[Recorded data]
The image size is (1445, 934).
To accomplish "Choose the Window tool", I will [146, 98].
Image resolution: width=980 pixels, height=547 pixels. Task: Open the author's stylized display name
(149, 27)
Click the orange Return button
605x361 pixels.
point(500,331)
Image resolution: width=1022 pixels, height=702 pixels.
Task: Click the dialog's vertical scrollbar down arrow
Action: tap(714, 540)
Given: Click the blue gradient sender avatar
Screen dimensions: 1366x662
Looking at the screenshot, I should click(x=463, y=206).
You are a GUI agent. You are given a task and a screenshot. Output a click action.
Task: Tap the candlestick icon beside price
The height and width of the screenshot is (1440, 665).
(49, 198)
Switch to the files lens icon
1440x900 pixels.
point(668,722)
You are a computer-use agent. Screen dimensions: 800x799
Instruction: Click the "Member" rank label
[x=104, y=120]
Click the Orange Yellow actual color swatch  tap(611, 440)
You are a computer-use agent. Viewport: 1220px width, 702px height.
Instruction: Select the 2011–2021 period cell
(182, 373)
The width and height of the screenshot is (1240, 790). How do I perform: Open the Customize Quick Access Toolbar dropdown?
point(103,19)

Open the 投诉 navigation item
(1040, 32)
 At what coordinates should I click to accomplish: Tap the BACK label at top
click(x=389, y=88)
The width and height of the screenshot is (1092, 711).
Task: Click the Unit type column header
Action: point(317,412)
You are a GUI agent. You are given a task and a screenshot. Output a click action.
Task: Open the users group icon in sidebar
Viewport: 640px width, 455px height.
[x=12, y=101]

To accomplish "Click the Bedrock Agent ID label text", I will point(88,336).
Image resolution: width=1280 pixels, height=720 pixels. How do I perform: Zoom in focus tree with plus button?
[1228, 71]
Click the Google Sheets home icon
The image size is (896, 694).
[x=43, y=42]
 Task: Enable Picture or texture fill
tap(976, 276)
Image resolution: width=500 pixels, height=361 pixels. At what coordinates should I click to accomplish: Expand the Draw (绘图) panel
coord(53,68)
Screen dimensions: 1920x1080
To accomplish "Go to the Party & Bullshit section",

▶ [TASK ITEM]:
Give back, word for word, the lines from the one with "Task: Open the users group icon in sidebar" through the last line of the entries, both included, and no other line.

▶ [SOLUTION TO THE PROBLEM]:
Task: Open the users group icon in sidebar
Viewport: 640px width, 455px height.
[x=12, y=101]

To accomplish "Click the Bedrock Agent ID label text", I will point(88,336).
Image resolution: width=1280 pixels, height=720 pixels. How do I perform: Zoom in focus tree with plus button?
[1228, 71]
Click the Google Sheets home icon
The image size is (896, 694).
[x=43, y=42]
 Task: Enable Picture or texture fill
tap(976, 276)
Image resolution: width=500 pixels, height=361 pixels. At what coordinates should I click to accomplish: Expand the Draw (绘图) panel
coord(53,68)
Screen dimensions: 1920x1080
To accomplish "Go to the Party & Bullshit section",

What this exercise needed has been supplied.